(About this task)
Can you rewrite the part of the material below that opens with the line containing "You are a GUI" and runs through the end of the material as a Markdown table with columns "Row" and "Line", skipping blank lines and leaving the pictures out?

+--

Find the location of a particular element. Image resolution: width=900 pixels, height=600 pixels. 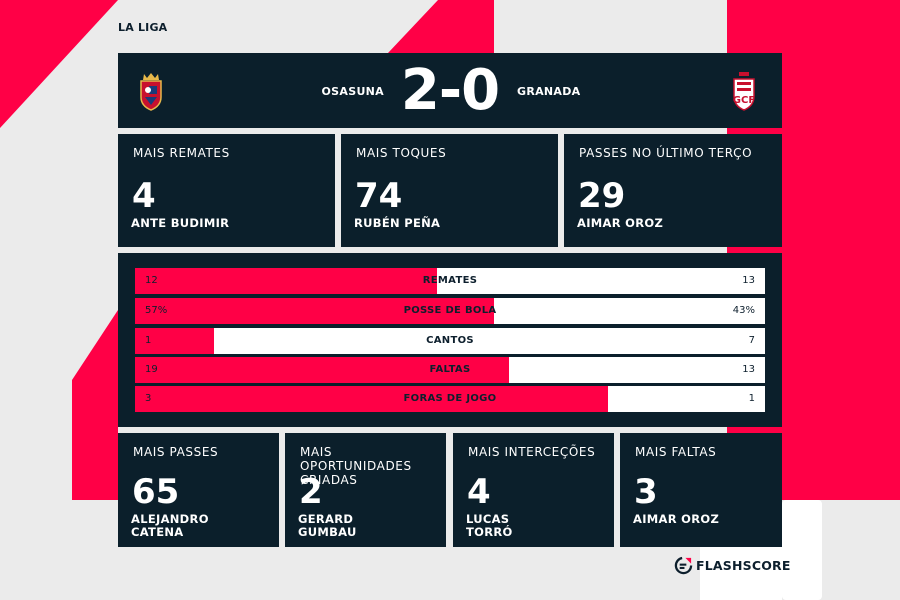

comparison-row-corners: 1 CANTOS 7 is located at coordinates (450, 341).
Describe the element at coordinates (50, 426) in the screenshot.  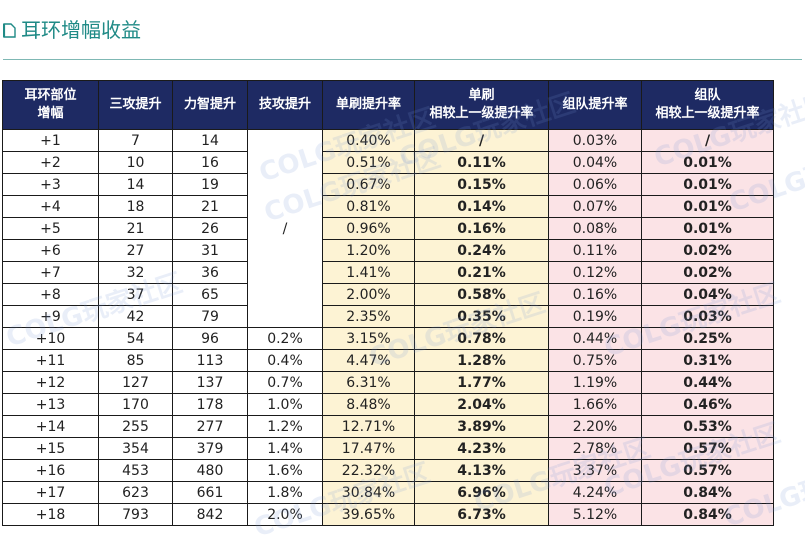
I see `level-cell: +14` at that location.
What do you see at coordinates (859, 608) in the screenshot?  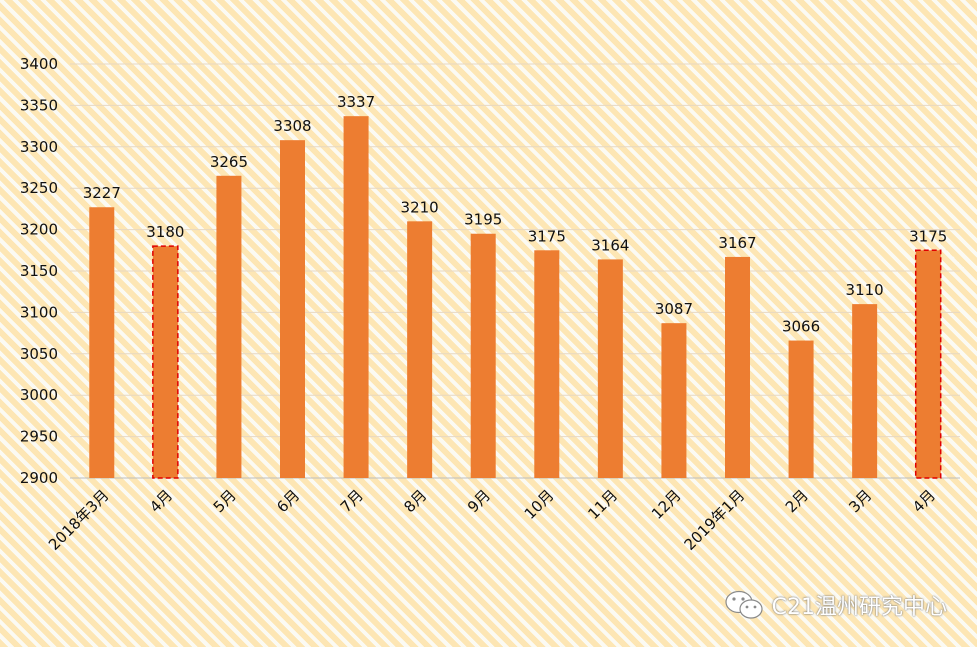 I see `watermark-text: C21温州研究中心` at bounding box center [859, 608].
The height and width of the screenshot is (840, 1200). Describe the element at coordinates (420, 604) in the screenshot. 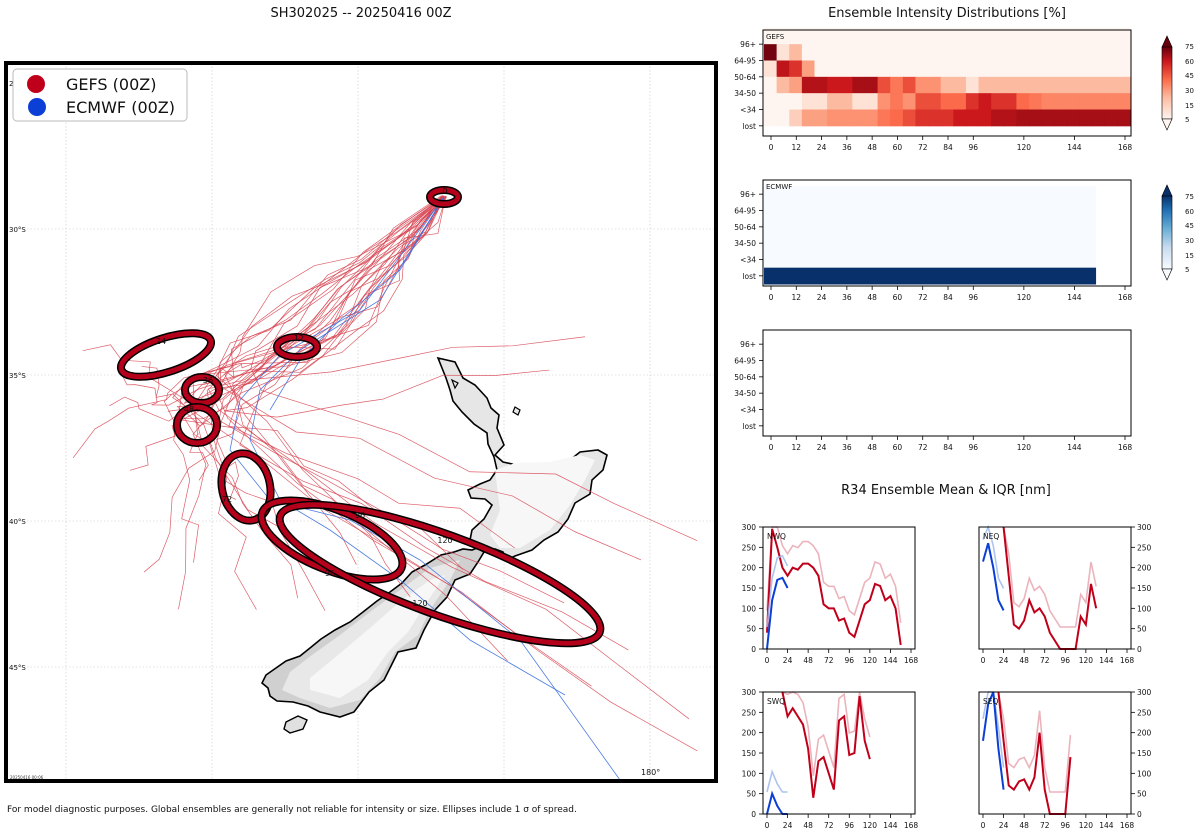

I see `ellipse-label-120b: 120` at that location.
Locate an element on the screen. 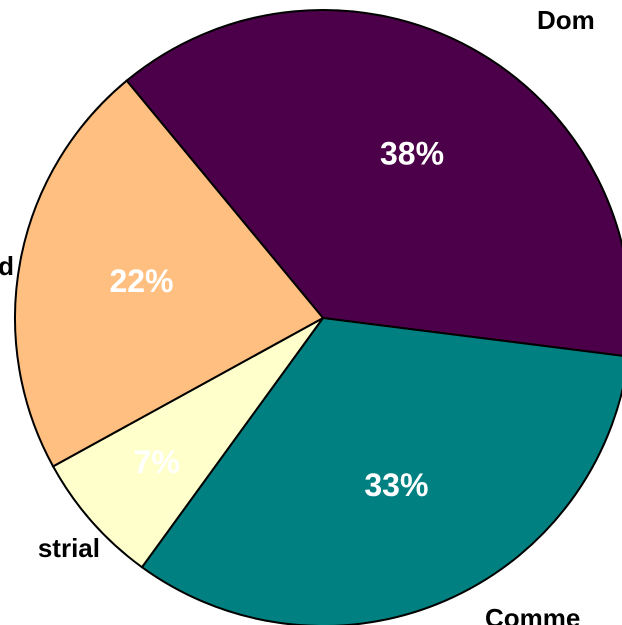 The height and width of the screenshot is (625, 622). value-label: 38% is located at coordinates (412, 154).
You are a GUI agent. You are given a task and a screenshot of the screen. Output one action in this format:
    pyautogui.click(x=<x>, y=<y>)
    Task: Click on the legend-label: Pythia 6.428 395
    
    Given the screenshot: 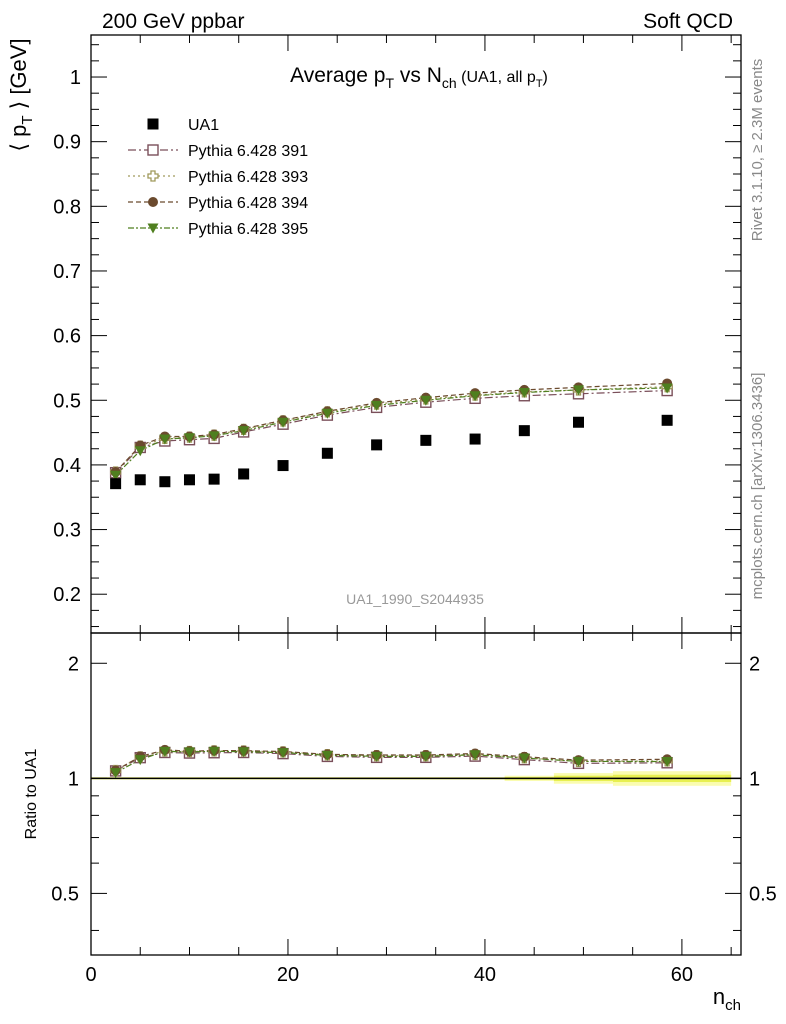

+--

(Result of this task)
| Row | Line |
|---|---|
| 1 | You are a GUI agent. You are given a task and a screenshot of the screen. Output one action in this format: |
| 2 |     pyautogui.click(x=<x>, y=<y>) |
| 3 |     Task: Click on the legend-label: Pythia 6.428 395 |
| 4 |     Given the screenshot:  |